Exercise instructions:
Copy nothing but the lines from the line with "You are a GUI" to the end of the records, retyped exactly. Pictures stay out.

Entries supplied:
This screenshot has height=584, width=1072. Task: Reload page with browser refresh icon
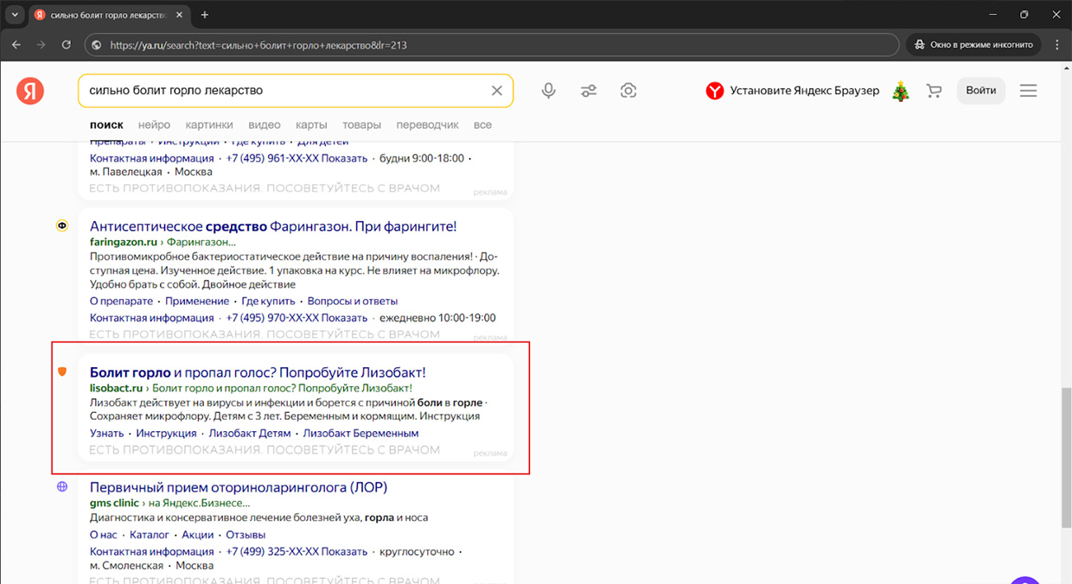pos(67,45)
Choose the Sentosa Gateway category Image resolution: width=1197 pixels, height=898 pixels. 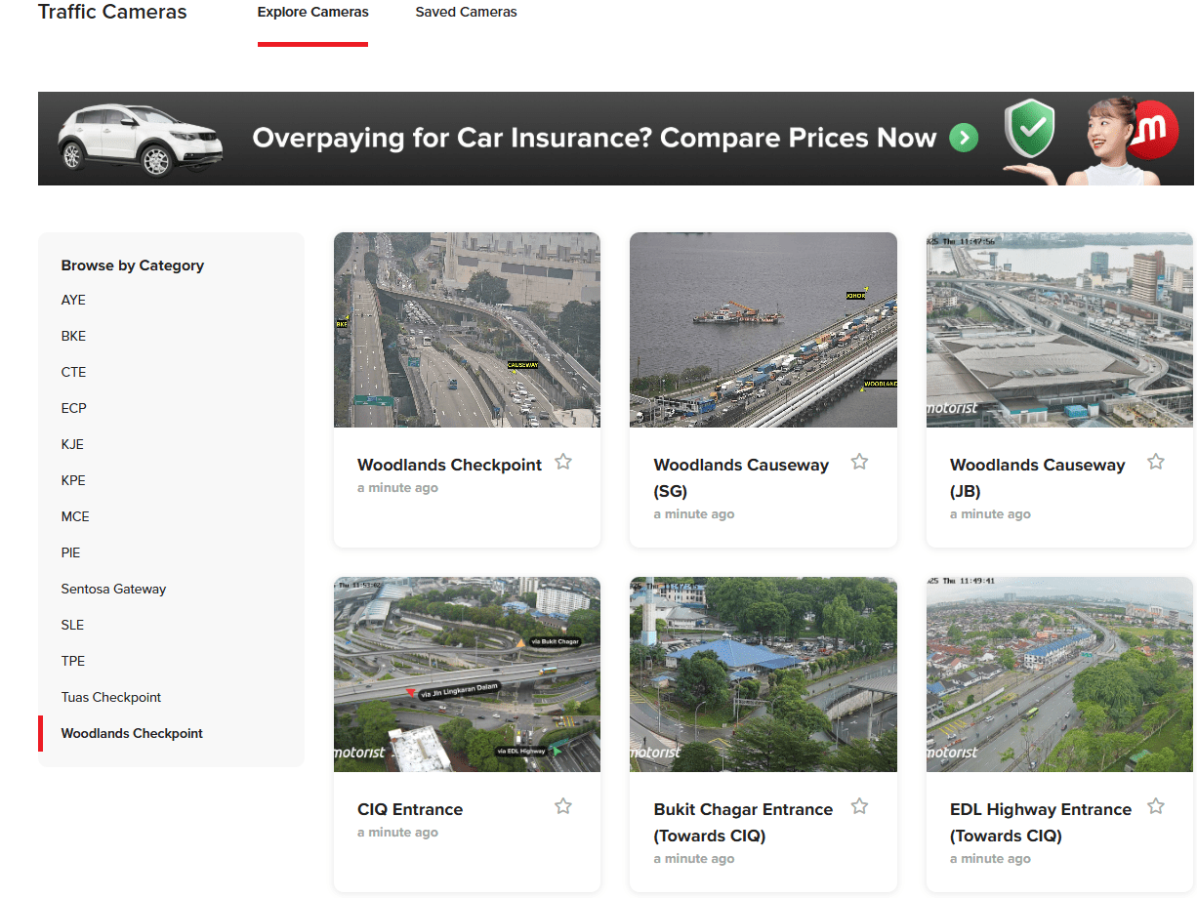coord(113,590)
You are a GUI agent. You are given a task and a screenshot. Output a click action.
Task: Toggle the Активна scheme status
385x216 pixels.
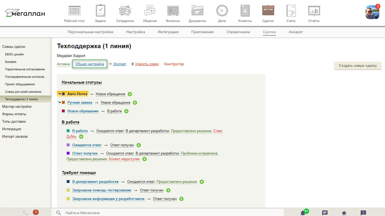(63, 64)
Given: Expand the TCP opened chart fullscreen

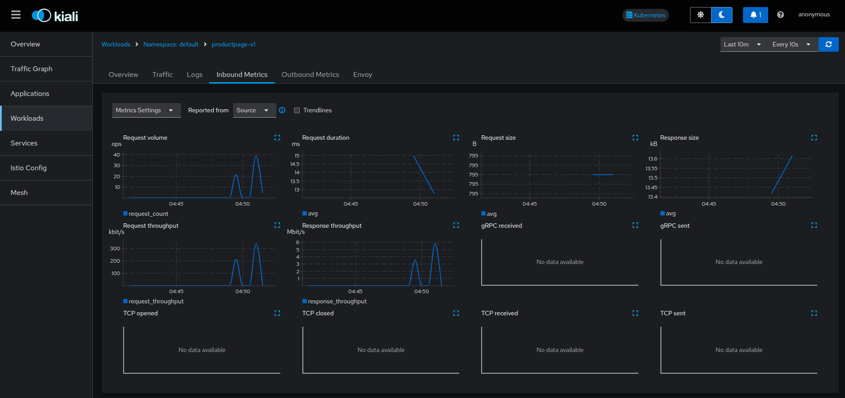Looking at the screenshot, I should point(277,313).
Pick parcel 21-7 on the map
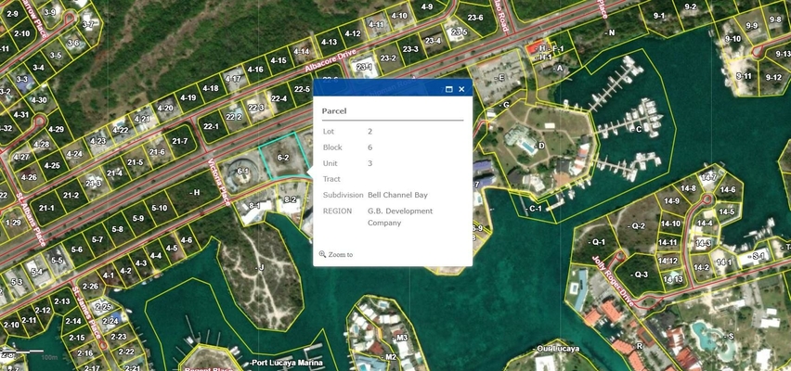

Reply to the task:
You are a GUI agent. You are given a task and a screenshot. Output a click action.
Task: Toggle the Активна scheme status
385x216 pixels.
(63, 64)
Given: Expand the TCP opened chart fullscreen

Looking at the screenshot, I should point(277,313).
Pick parcel 21-7 on the map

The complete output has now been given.